**** Teks Bacaan

Bisa, tapi harus lebih bermodal. Setidaknya ada dua cara yang bisa dilakukan. Pergi ke wilayah lain, yang belum terpapar banyak polusi cahaya, atau melihatnya melalui aplikasi. Artinya, mengingat tidak semua orang memiliki privilese, tidak semua anak-anak bisa melihat bintang dengan cara yang cuma-cuma.

Pak Dal, di dunia yang Bapak llihat terakhir (sekitar 77 tahun lalu) mungkin hal tersebut terdengar tidak masuk akal. Tapi, begitulah kenyataan hari ini. Bintang sudah tanggal dari langit. Satu-satunya imajinasi anak tentang bintang barangkali hanya datang dari buku-buku pelajaran di sekolah dan lagu zaman kiwari. Kenyataan begitu pahit, orang-orang dewasa –yang mengaku semakin modern, telah membunuhnya.

Saya mencoba menebak pertanyaan di kepala Bapak, "Lantas jika lagu buatan saya sudah tidak relevan untuk anak-anak, mengapa tidak dibuatkan lagu-lagu yang baru, yang relevan?"

Itu juga kabar buruk kedua yang ingin saya sampaikan. Semoga Bapak tidak cepat-cepat membuang atau merobek surat ini karena kesal. Saya akan mencoba menceritakannya sedikit.

Lagu Anak yang Meredup

Sejak tahun 2000-an, lagu anak-anak mulai meredup dalam belantika musik Indonesia. Perusahaan mayor label mempersempit ruang bagi penyanyi dan lagu-lagu anak. Mereka lebih memilih untuk fokus menyasar remaja dan orang dewasa, yang dalam kacamata ekonomi terlihat lebih menjanjikan.

Padahal di tahun-tahun sebelumnya, di sekitar tahun 90-an, penyanyi dan lagu anak bersinar betul kiprahnya. Lagu anak berseliweran di mana-mana. Di acara-acara TV, di sekolah-sekolah, di kartun-kartun yang menghidupi dunia masa kecil. Lagu-lagu anak dalam kartun memang berstruktur sederhana sehingga mudah dihafalkan dan dinyanyikan. Sebutlah kartun-kartun Doraemaon, Crayon Shinchan, Ninja Hatori, Hamtaro, dan Chibi Maruko Chan. Anak-anak kala itu hampir tidak pernah kehabisan stok pilihan lagu sebagai teman menjalani aktivitas bermain dan belajar.

Tahun demi tahun berlalu. Perkembangan lagu anak diam di tempat. Harapan sempat muncul ketika lagu Romaria berjudul Malu Sama Kucing (2014) meledak di pasaran. Sayang harapan itu pupus. Lagu kedua Romaria tidak terkenal lagu pertamanya. Selepas itu, saya tidak ingat ada lagu anak lagi yang ramai didengarkan orang-orang.

********
**** Informasi yang Diberikan

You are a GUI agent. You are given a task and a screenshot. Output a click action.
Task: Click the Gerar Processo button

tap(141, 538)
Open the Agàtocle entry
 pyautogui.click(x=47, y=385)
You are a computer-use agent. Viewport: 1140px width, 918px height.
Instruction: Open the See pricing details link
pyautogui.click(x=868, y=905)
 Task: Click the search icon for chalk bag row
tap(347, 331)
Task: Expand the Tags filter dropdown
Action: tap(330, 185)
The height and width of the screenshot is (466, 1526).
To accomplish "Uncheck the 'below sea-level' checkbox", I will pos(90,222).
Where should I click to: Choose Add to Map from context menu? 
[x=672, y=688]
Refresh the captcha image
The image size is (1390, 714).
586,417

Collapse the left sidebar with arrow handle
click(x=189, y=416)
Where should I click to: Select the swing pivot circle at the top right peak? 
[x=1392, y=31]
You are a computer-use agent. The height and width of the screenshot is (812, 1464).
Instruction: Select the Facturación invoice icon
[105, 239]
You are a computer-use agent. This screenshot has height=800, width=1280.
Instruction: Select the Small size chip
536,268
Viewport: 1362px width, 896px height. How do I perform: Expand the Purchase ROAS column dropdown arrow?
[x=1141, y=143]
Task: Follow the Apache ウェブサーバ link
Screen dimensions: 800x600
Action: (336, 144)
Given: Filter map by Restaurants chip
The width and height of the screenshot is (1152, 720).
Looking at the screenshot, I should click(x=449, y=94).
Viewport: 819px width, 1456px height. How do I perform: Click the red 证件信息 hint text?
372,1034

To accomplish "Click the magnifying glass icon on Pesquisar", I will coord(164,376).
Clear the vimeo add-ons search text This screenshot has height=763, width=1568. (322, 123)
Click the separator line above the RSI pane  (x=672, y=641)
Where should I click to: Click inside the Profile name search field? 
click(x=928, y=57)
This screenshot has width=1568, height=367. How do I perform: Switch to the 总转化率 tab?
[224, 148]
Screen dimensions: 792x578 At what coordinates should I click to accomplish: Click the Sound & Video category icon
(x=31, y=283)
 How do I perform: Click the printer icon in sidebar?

********

*Soal Latihan:*
1. Jawablah pertanyaan berikut berdasarkan teks tentang lagu anak-anak.
(a) Sejak kapan lagu anak-anak mulai meredup dalam belantika musik Indonesia?
(b) Apa judul lagu Romaria yang meledak di pasaran pada 2014?
(c) Apa dua cara yang disebutkan untuk tetap bisa melihat bintang?
2. Sambung teks tentang lagu anak-anak mulai setelah kalimat terakhirnya.
Materi tersebut tidak diperlukan untuk menyelesaikan tugas.

*Kunci Jawaban:*
1.
(a) Sejak tahun 2000-an.
(b) Malu Sama Kucing.
(c) Pergi ke wilayah lain yang belum terpapar banyak polusi cahaya, atau melihatnya melalui aplikasi.

2.
Ketiadaan lagu anak-anak membuat anak-anak lebih senang mendengarkan dan menyanyikan lagu-lagu orang-orang dewasa. Saya coba bertanya ke anak-anak di sekitar rumah saya, jawabannya miris, mereka lebih tahu Stecu Stecu atau Mangu ketimbang Pelangi-pelangi atau Balonku. Ketika saya tantang bernyanyi, mereka juga lebih hafal lagu Madu dan Racun ketimbang Lihat Kebunku.

Ketika membaca sampai di titik ini, Bapak mungkin marah dengan situasi di zaman saya sekarang. Tapi, saya harap Bapak tidak melampiaskannya kepada anak-anak. Sebab bukan salah mereka juga. Mereka terpaksa mengonsumsi lagu-lagu tersebut. Anak-anak tidak lagi punya pilihan lagu yang cocok dengan usia mereka seperti di era-era sebelumnya.

Sepertinya sudah lumayan panjang cerita –yang hampir semuanya kabar buruk ini, yang saya sampaikan kepada Bapak. Sebagai penutup, saya ingin Bapak tidak memupus harapan terkait masa depan lagu-lagu anak. Mungkin kita memang terjebak di zaman kegelapan, seperti langit malam tanpa bintang, tapi masih ada setitik cahaya. Masih ada orang-orang muda yang memiliki semangat seperti Bapak.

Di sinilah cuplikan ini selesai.